A major challenge in human vaccine science is finding appropriate models for studying antibody responses. Animals such as mice, rabbits and monkeys have typically been used in the past and the small animals, in particular, have been favored for ease of immunization, cost reasons and the ability to extensively biopsy post-immunization. One limitation is their use of non-human immunoglobulin (V, D, J) genes in antibodies which can be restricted in their specificity1, and/or lack residues needed for priming by a germline targeting immunogen2. One approach to solving this problem of wild-type animal models is to use humanized immunoglobulin loci-transgenic rodents3,4. The first demonstration of a transgenic rodent with the ability to express human IgM was 30 years ago5. Since then, advances in genetic engineering technologies allowed for the first transgenic mice strains that express fully human antibodies6,7. Today, many new transgenic animal models have been developed including rodents, chickens, rabbits and cows8. These animal models have been used extensively for the discovery of monoclonal antibodies (mAbs)9, tolerance studies10 and more recently for modelling human antibody responses to vaccine candidates3,4. Here we focus on one such animal model: a rat with expression of humanized chimeric antibodies.

The generation of antibody diversity begins with the development of B cells in the bone marrow. Three unlinked loci contain the immunoglobulin gene segments necessary for the assembly of an antibody: one heavy chain locus on chromosome 14 and two light chain loci (lambda and kappa found on chromosomes 2 and 22 respectively). Large pre-B cells derived from common lymphoid progenitors randomly join VH, DH, and JH gene segments to produce a heavy chain. This process requires V(D)J recombinase: a protein complex that contains RAG1, RAG2 and Artemis (among others). P and N nucleotides are added in the VH-DH and DH-JH junctions by Artemis and TdT, dramatically increasing sequence diversity. After successful pairing of this newly formed heavy chain with surrogate light chain (SLC), recombination of a light chain from V and J gene segments of the kappa or lambda loci occurs and the B cell swaps the SLC for this new light chain. Unless the immature B cell is autoreactive or anergic and undergoes receptor editing or clonal deletion, it matures into a naïve B cell and migrates to the periphery whereupon it can become activated by encountering antigen and form germinal centers with help from T-cells. Sequence diversity is again enhanced in the germinal center by somatic hypermutation (SHM) and/or class switch recombination (CSR), two processes that depend on activation induced cytidine deaminase (AID). The OmniRat was created by genomic integration of human immunoglobulin (Ig) loci on a background of inactivated endogenous rat Ig loci.

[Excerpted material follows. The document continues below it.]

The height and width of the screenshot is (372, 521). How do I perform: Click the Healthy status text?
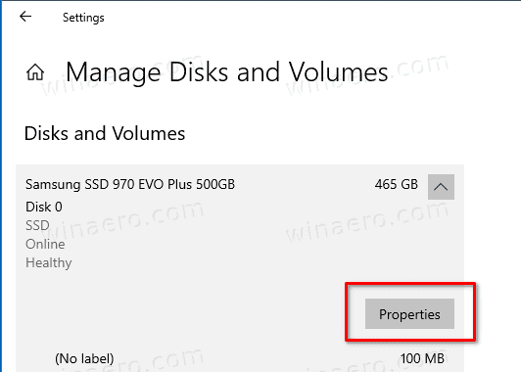tap(49, 263)
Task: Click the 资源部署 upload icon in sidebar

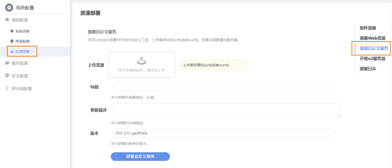Action: pyautogui.click(x=12, y=52)
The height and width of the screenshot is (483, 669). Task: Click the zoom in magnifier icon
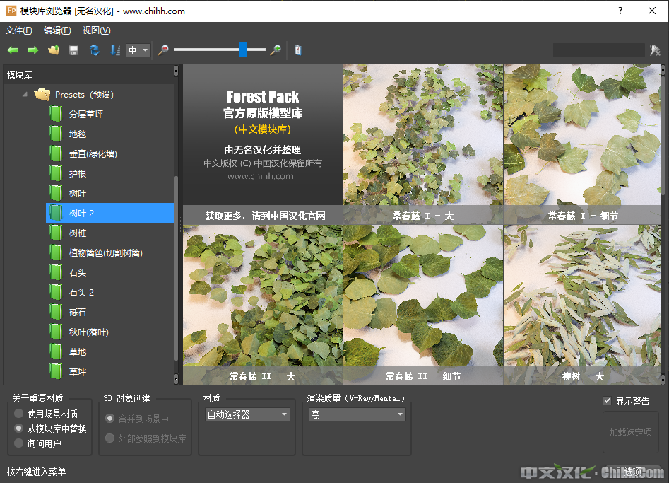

It expresses chimeric heavy chains (i.e. human V, D, and J genes and rat constant genes) that pair with fully human light chains11,12. We sought to characterize the circulating antibody repertoire diversity in this animal and make comparisons to humans.

High throughput antibody sequencing has been used to describe the circulating antibody repertoire of organisms, including more recently at unprecedented depth in humans13. Reverse transcription of antibody RNA and combined tagging with unique molecular identifiers (UMIs) have allowed us14 and others15,16 to correct for error and bias in antibody sequencing. Using these methods to gain insight into the antibody repertoire of OmniRats, we ask whether or not it accurately represents that of humans, and by extension allows for usefulness in the approximation of the human antibody response. We postulate that there are major differences in the repertoires due to distinctness in the Ig loci genomic structure and genes that shape antibody diversity between species. Here, we provide the most thorough description of humanized transgenic rodent antibody repertoires to date and leverage a novel extremely deep human dataset to make comparisons with implications of immediate use as a reference for OmniRat immunization studies.

Results and Discussion

We individually separated total RNA from spleens and lymph nodes of three unimmunized OmniRats and PCR amplified the heavy and kappa chain antibody V gene segments. The resulting amplicons were subjected to high throughput sequencing in conjunction with preprocessing and annotation by the Abstar analysis pipeline17 (Methods) which resulted in a mean of ~3 × 106 processed heavy chain sequences and ~1.5 × 106 processed kappa chain sequences per transgenic animal (Table S1). Two previously published datasets13,18 of the same 10 humans which together contain a mean of ~3.6 × 107 processed heavy chain sequences and ~1.5 × 106 processed kappa chain sequences per individual were used for comparison.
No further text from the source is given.